# Data exploration

## Notebook setup

In [None]:
import pickle
import os

In [None]:
import numpy as np
import plotly.express as px

In [None]:
DATA_DIR = os.path.join('..', 'data')
NOTEBOOK1_OUTPUT_DIR = os.path.join('output', '1_data_fetching')

CLASSES_FILE = os.path.join(NOTEBOOK1_OUTPUT_DIR, 'top_classes.pkl')

## Loading the data from the previous notebook

In [None]:
with open(CLASSES_FILE, 'rb') as f:
    top_classes = pickle.load(f)

## Displaying general information

In [None]:
print("Top 25 classes based on classrank")
print("-" * 35)
print('\n'.join([f"{c.name} - score: {c.classrank_score}" for c in top_classes[:25]]))

In [None]:
# Histogram
x = [len(c.top_entities) for c in top_classes]
labels = {
    "x": "Number of class instances"
}

fig = px.histogram(x=x, nbins=10, template='plotly_white', labels=labels)
fig.update_layout(bargap=0.02)
fig.show()

In [None]:
fig.write_html("./sample.html")

In [None]:
fig.write_image("./sample.svg")

## Querying the diff data

In [1]:
!pip install pymongo



In [2]:
import getpass
import os

def env_or_callback(env_name, callback, *args):
    return os.getenv(env_name) if os.getenv(env_name) is not None else callback(*args)

In [3]:
from pymongo import MongoClient
import pymongo

MONGO_USERNAME = env_or_callback("MONGO_USERNAME", input, "Mongo username: ")
MONGO_PASSWORD = env_or_callback("MONGO_PASSWORD", getpass.getpass, "Mongo password: ")
MONGO_URL = env_or_callback("MONGO_URL", input, "Mongo url: ")
MONGO_DATABASE = "wd_diff"

def get_database():
    # Provide the mongodb atlas url to connect python to mongodb using pymongo
    CONNECTION_STRING = f"mongodb://{MONGO_USERNAME}:{MONGO_PASSWORD}@{MONGO_URL}/{MONGO_DATABASE}"

    # Create a connection using MongoClient. You can import MongoClient or use pymongo.MongoClient
    client = MongoClient(CONNECTION_STRING)

    # Create the database for our example (we will use the same database throughout the tutorial
    return client[MONGO_DATABASE]

In [4]:
db = get_database()
wd_entities = db.wd_entities

In [None]:
wd_entities.drop_indexes()

In [9]:
pprint.pprint(list(wd_entities.list_indexes()))
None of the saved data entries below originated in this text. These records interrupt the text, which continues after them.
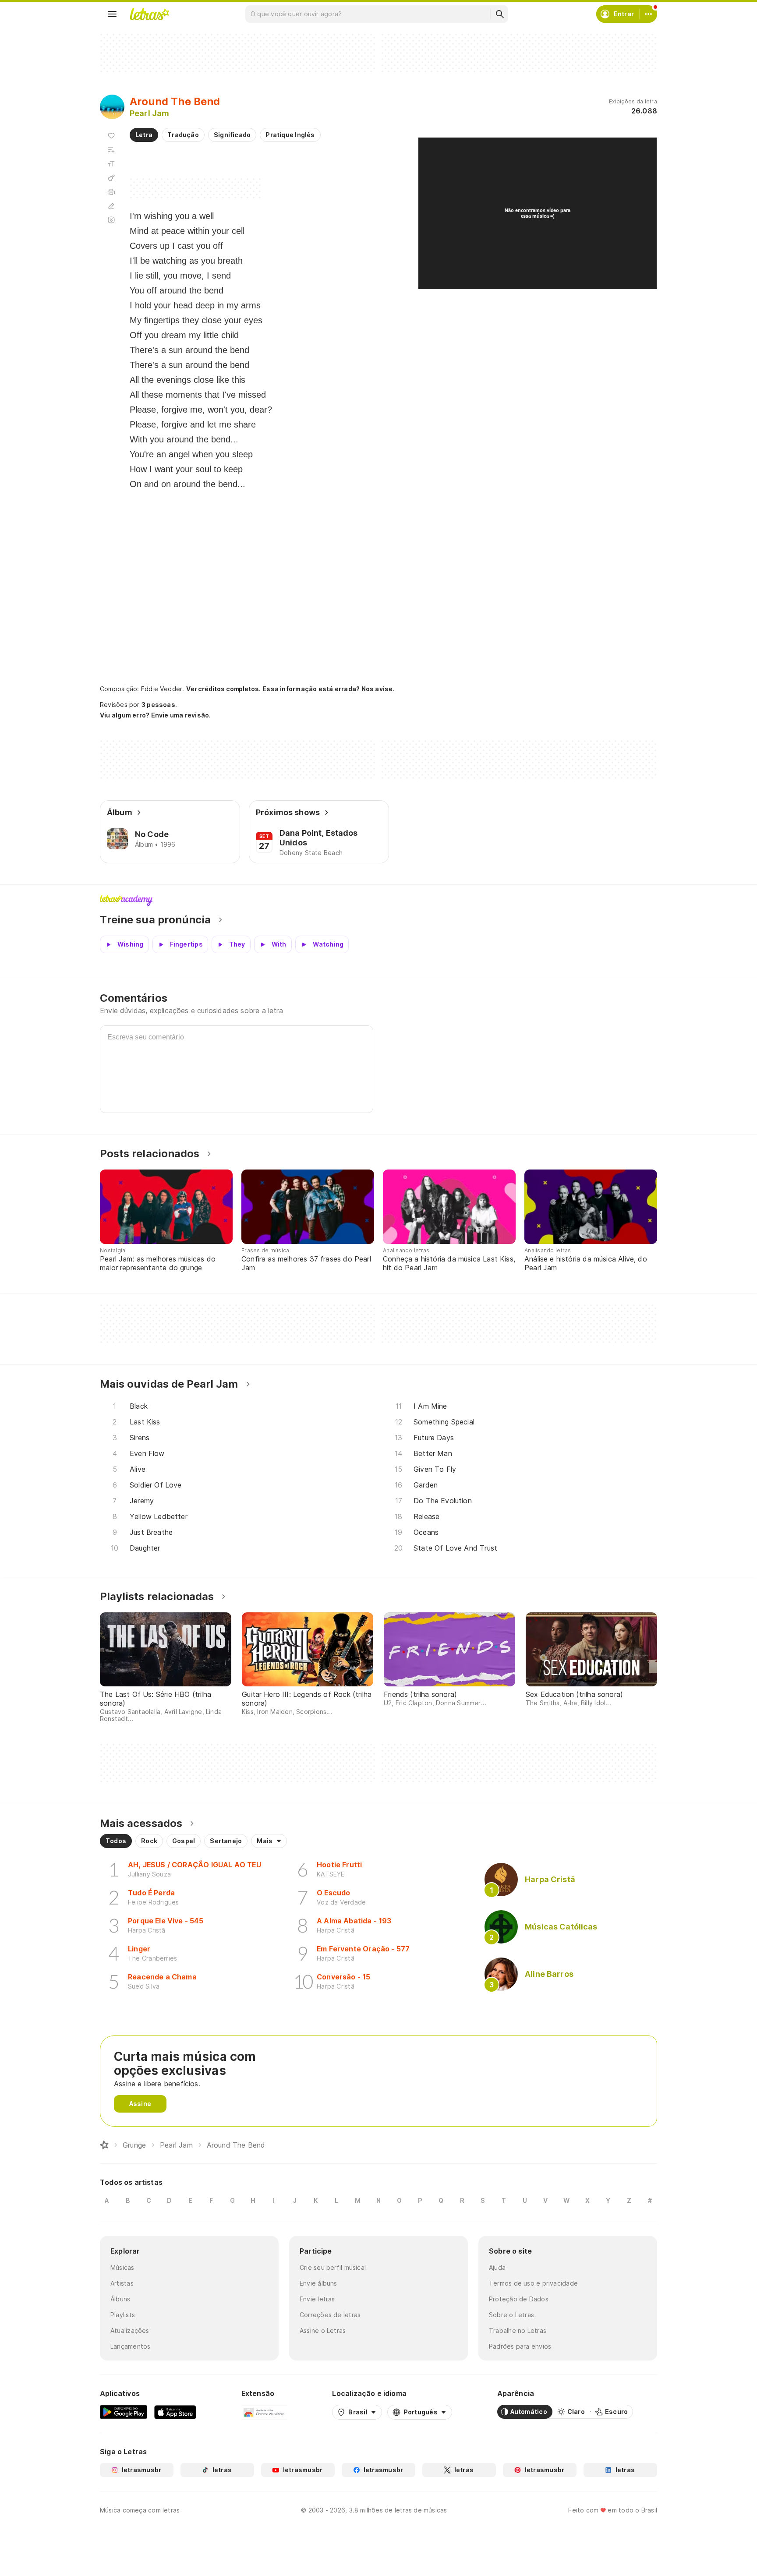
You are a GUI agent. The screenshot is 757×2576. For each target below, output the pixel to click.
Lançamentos (130, 2346)
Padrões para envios (520, 2346)
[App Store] (175, 2412)
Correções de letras (330, 2314)
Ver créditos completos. (223, 689)
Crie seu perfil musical (333, 2267)
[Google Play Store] (123, 2412)
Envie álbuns (318, 2283)
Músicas (122, 2267)
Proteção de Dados (518, 2299)
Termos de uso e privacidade (533, 2283)
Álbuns (120, 2299)
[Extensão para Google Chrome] (264, 2412)
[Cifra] (111, 178)
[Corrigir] (111, 206)
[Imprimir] (111, 192)
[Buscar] (499, 14)
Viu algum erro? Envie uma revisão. (155, 715)
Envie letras (317, 2299)
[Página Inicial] (104, 2145)
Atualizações (129, 2330)
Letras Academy (378, 900)
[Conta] (648, 14)
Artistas (122, 2283)
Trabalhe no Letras (517, 2330)
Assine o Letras (323, 2330)
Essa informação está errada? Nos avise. (328, 689)
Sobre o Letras (511, 2314)
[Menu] (112, 14)
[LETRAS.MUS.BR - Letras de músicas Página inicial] (149, 14)
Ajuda (497, 2267)
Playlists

[SON([('v', 2), ('key', SON([('_id', 1)])), ('name', '_id_')]),
 SON([('v', 2), ('key', SON([('entity_id', -1)])), ('name', 'entity_id_-1')]),
 {'key': SON([('entity_json.claims.P31.mainsnak.davalue.value.id', -1)]),
  'name': 'entity_json.claims.P31.mainsnak.davalue.value.id_-1',
  'sparse': True,
  'v': 2},
 {'key': SON([('revisions.entity_diff.op', -1)]),
  'name': 'revisions.entity_diff.op_-1',
  'v': 2}]


In [None]:
wd_entities.create_index([("entity_id", pymongo.DESCENDING)])
#wd_entities.create_index([("entity_json.claims.P31", pymongo.DESCENDING)])
wd_entities.create_index([("entity_json.claims.P31.mainsnak.davalue.value.id", pymongo.DESCENDING)], sparse=True)
#wd_entities.create_index([("revisions", pymongo.DESCENDING)])
wd_entities.create_index([("revisions.entity_diff.op", pymongo.DESCENDING)])
#wd_entities.create_index([("entity_json.revisions", pymongo.DESCENDING)])

In [7]:
import pprint

def test(collection):
    return collection.find_one({"entity_id": "Q25107362"})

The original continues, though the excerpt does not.